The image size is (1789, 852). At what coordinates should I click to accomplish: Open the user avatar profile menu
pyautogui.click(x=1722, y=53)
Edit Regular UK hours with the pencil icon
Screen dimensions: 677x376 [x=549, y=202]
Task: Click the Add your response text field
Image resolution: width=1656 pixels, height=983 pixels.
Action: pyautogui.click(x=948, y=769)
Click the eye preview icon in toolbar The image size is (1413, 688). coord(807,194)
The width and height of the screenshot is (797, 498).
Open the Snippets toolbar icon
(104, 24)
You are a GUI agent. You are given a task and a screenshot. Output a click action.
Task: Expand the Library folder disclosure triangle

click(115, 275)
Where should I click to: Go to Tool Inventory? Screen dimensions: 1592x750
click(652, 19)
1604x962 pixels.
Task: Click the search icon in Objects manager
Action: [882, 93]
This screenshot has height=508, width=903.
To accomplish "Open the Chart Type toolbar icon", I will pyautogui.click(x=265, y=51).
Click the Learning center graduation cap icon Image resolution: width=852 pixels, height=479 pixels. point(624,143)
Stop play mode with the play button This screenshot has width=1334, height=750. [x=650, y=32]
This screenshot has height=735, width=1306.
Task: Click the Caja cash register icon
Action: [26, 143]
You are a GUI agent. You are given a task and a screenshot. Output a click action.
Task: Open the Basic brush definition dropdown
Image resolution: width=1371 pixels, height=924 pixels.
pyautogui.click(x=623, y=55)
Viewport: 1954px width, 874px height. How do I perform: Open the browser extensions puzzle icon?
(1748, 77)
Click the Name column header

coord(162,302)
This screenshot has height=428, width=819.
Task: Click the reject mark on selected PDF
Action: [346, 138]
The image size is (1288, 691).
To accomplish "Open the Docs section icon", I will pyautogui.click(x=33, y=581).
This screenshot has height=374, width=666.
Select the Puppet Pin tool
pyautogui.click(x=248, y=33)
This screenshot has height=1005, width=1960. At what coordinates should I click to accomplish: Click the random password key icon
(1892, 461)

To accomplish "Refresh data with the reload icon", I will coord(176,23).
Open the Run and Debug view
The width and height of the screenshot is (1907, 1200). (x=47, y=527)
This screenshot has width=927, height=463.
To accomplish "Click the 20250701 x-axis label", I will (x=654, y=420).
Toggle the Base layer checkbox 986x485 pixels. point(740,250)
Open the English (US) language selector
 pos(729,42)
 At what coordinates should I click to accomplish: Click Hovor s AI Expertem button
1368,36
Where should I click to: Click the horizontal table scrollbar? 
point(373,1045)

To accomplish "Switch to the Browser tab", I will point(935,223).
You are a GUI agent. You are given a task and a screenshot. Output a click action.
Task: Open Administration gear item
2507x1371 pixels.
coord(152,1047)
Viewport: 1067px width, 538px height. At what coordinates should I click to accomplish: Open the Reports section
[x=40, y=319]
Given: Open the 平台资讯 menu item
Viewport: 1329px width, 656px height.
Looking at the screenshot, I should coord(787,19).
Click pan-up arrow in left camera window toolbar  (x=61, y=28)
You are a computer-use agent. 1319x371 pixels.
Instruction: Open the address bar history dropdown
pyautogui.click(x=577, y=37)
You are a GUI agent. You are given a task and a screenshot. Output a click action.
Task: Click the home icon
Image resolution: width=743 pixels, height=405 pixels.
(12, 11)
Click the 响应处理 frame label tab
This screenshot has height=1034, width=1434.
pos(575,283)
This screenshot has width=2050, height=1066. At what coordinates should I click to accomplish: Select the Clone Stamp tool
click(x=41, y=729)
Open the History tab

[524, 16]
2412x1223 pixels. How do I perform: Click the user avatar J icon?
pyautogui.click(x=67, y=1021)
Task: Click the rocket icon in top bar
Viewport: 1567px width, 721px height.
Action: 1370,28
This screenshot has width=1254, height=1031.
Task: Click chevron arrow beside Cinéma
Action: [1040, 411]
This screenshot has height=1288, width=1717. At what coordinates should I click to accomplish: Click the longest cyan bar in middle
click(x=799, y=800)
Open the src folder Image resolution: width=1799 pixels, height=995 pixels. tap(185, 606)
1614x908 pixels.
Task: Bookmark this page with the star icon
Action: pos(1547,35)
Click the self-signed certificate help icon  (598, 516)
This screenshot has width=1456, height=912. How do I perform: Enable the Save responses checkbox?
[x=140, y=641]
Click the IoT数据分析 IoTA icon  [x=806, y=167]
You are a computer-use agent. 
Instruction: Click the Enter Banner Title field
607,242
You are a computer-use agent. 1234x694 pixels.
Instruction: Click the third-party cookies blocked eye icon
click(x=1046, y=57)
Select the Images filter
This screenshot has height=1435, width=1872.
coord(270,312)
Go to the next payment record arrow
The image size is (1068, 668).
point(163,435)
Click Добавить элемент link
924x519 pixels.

● ● ● ● ●

**Problem description**
All of the data above needs to be set down again exactly. Include every line.

**Final answer**
The image size is (1789, 852). At what coordinates should I click to accomplish: Open the user avatar profile menu
pyautogui.click(x=1722, y=53)
Edit Regular UK hours with the pencil icon
Screen dimensions: 677x376 [x=549, y=202]
Task: Click the Add your response text field
Image resolution: width=1656 pixels, height=983 pixels.
Action: pyautogui.click(x=948, y=769)
Click the eye preview icon in toolbar The image size is (1413, 688). coord(807,194)
The width and height of the screenshot is (797, 498).
Open the Snippets toolbar icon
(104, 24)
You are a GUI agent. You are given a task and a screenshot. Output a click action.
Task: Expand the Library folder disclosure triangle

click(115, 275)
Where should I click to: Go to Tool Inventory? Screen dimensions: 1592x750
click(652, 19)
1604x962 pixels.
Task: Click the search icon in Objects manager
Action: [882, 93]
This screenshot has height=508, width=903.
To accomplish "Open the Chart Type toolbar icon", I will pyautogui.click(x=265, y=51).
Click the Learning center graduation cap icon Image resolution: width=852 pixels, height=479 pixels. point(624,143)
Stop play mode with the play button This screenshot has width=1334, height=750. [x=650, y=32]
This screenshot has height=735, width=1306.
Task: Click the Caja cash register icon
Action: [26, 143]
You are a GUI agent. You are given a task and a screenshot. Output a click action.
Task: Open the Basic brush definition dropdown
Image resolution: width=1371 pixels, height=924 pixels.
pyautogui.click(x=623, y=55)
Viewport: 1954px width, 874px height. How do I perform: Open the browser extensions puzzle icon?
(1748, 77)
Click the Name column header

coord(162,302)
This screenshot has height=428, width=819.
Task: Click the reject mark on selected PDF
Action: [346, 138]
The image size is (1288, 691).
To accomplish "Open the Docs section icon", I will pyautogui.click(x=33, y=581).
This screenshot has height=374, width=666.
Select the Puppet Pin tool
pyautogui.click(x=248, y=33)
This screenshot has height=1005, width=1960. At what coordinates should I click to accomplish: Click the random password key icon
(1892, 461)

To accomplish "Refresh data with the reload icon", I will coord(176,23).
Open the Run and Debug view
The width and height of the screenshot is (1907, 1200). (x=47, y=527)
This screenshot has width=927, height=463.
To accomplish "Click the 20250701 x-axis label", I will (x=654, y=420).
Toggle the Base layer checkbox 986x485 pixels. point(740,250)
Open the English (US) language selector
 pos(729,42)
 At what coordinates should I click to accomplish: Click Hovor s AI Expertem button
1368,36
Where should I click to: Click the horizontal table scrollbar? 
point(373,1045)

To accomplish "Switch to the Browser tab", I will point(935,223).
You are a GUI agent. You are given a task and a screenshot. Output a click action.
Task: Open Administration gear item
2507x1371 pixels.
coord(152,1047)
Viewport: 1067px width, 538px height. At what coordinates should I click to accomplish: Open the Reports section
[x=40, y=319]
Given: Open the 平台资讯 menu item
Viewport: 1329px width, 656px height.
Looking at the screenshot, I should coord(787,19).
Click pan-up arrow in left camera window toolbar  (x=61, y=28)
You are a computer-use agent. 1319x371 pixels.
Instruction: Open the address bar history dropdown
pyautogui.click(x=577, y=37)
You are a GUI agent. You are given a task and a screenshot. Output a click action.
Task: Click the home icon
Image resolution: width=743 pixels, height=405 pixels.
(12, 11)
Click the 响应处理 frame label tab
This screenshot has height=1034, width=1434.
pos(575,283)
This screenshot has width=2050, height=1066. At what coordinates should I click to accomplish: Select the Clone Stamp tool
click(x=41, y=729)
Open the History tab

[524, 16]
2412x1223 pixels. How do I perform: Click the user avatar J icon?
pyautogui.click(x=67, y=1021)
Task: Click the rocket icon in top bar
Viewport: 1567px width, 721px height.
Action: 1370,28
This screenshot has width=1254, height=1031.
Task: Click chevron arrow beside Cinéma
Action: [1040, 411]
This screenshot has height=1288, width=1717. At what coordinates should I click to accomplish: Click the longest cyan bar in middle
click(x=799, y=800)
Open the src folder Image resolution: width=1799 pixels, height=995 pixels. tap(185, 606)
1614x908 pixels.
Task: Bookmark this page with the star icon
Action: pos(1547,35)
Click the self-signed certificate help icon  (598, 516)
This screenshot has width=1456, height=912. How do I perform: Enable the Save responses checkbox?
[x=140, y=641]
Click the IoT数据分析 IoTA icon  [x=806, y=167]
You are a computer-use agent. 
Instruction: Click the Enter Banner Title field
607,242
You are a computer-use agent. 1234x694 pixels.
Instruction: Click the third-party cookies blocked eye icon
click(x=1046, y=57)
Select the Images filter
This screenshot has height=1435, width=1872.
coord(270,312)
Go to the next payment record arrow
The image size is (1068, 668).
point(163,435)
Click Добавить элемент link
924x519 pixels.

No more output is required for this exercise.